====== INPUT MATERIAL
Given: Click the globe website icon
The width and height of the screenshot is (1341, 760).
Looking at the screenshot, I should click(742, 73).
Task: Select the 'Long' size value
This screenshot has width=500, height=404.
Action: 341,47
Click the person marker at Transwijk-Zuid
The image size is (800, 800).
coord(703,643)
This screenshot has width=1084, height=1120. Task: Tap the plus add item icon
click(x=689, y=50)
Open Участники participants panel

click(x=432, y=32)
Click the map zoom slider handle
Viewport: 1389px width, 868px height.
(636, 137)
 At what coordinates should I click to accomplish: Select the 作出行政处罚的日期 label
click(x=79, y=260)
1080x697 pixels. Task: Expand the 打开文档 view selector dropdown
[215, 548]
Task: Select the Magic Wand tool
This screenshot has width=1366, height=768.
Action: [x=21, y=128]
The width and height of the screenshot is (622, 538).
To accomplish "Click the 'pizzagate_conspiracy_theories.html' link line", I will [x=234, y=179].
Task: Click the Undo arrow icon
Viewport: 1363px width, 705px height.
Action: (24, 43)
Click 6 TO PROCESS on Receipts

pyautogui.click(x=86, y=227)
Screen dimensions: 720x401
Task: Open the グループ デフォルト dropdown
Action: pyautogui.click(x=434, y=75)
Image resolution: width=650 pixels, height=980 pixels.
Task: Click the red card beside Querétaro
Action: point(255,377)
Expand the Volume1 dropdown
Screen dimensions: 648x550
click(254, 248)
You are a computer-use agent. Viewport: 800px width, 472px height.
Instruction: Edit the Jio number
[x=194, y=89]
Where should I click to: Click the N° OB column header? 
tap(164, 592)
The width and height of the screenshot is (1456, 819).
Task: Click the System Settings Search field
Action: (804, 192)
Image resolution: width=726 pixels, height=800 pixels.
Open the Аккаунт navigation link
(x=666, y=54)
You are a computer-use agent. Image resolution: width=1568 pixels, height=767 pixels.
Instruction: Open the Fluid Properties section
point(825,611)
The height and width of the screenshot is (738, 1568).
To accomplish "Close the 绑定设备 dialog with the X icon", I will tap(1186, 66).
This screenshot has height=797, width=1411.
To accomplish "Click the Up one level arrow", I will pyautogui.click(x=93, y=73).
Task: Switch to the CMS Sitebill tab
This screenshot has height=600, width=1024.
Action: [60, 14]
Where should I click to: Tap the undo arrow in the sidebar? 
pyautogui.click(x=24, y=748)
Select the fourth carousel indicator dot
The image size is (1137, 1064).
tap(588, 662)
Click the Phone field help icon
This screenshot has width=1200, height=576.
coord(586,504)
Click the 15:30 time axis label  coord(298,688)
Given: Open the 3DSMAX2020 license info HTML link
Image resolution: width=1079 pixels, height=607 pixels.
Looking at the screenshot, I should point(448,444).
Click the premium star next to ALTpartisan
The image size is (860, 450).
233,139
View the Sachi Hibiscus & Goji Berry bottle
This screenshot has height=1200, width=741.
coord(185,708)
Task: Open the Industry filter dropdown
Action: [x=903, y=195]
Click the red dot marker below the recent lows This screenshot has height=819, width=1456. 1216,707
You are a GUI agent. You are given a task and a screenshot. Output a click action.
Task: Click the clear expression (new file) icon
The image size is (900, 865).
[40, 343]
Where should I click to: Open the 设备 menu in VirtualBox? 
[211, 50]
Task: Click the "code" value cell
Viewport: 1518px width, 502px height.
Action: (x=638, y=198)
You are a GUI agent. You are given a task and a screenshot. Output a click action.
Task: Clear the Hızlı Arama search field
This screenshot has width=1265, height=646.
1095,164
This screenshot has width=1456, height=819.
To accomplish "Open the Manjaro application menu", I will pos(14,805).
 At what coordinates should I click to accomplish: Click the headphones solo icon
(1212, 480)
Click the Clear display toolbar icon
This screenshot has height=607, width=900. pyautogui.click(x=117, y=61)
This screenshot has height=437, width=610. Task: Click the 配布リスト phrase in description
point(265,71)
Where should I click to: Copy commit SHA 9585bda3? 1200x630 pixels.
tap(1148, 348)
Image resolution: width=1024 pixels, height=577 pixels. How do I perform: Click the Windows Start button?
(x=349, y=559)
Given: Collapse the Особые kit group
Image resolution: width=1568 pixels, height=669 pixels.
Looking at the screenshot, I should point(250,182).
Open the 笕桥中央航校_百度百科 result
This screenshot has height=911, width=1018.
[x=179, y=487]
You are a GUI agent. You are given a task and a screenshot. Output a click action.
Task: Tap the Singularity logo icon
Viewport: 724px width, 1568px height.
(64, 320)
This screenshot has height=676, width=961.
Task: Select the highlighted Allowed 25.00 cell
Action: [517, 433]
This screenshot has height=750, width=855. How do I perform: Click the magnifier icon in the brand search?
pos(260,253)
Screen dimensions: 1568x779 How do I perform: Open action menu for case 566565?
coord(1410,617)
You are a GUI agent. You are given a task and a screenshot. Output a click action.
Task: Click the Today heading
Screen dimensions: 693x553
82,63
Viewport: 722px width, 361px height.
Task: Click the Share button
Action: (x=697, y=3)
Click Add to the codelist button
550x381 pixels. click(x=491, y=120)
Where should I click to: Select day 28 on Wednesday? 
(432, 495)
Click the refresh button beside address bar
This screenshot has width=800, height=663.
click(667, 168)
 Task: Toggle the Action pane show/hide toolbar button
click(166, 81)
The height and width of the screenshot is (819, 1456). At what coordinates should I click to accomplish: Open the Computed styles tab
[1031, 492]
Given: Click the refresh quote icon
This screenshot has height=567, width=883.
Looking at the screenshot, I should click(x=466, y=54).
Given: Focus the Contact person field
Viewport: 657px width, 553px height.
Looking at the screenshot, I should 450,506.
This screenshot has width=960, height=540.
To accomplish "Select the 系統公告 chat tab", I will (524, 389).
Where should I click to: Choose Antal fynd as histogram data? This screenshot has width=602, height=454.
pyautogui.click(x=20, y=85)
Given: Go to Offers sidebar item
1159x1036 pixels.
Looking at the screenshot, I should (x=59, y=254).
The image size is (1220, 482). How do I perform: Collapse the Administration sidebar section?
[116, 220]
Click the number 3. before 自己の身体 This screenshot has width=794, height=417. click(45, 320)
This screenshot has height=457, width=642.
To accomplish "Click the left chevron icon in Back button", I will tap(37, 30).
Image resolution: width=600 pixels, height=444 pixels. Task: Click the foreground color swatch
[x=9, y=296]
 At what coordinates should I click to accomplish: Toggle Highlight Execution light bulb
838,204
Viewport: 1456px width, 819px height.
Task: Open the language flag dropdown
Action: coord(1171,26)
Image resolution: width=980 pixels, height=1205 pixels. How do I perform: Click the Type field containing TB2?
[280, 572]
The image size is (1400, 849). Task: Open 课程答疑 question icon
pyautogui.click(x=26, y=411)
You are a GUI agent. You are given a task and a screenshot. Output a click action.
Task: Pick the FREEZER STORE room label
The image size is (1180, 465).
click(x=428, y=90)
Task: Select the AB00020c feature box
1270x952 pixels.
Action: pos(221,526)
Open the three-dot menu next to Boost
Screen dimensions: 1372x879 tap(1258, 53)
============
◆ **GIVEN REQUEST**
Show each line of the data above that contains the word "computer".

◆ **RESULT OF THE TASK**
You are a computer-use agent. Viewport: 800px width, 472px height.
You are a computer-use agent. Image resolution: width=1568 pixels, height=767 pixels.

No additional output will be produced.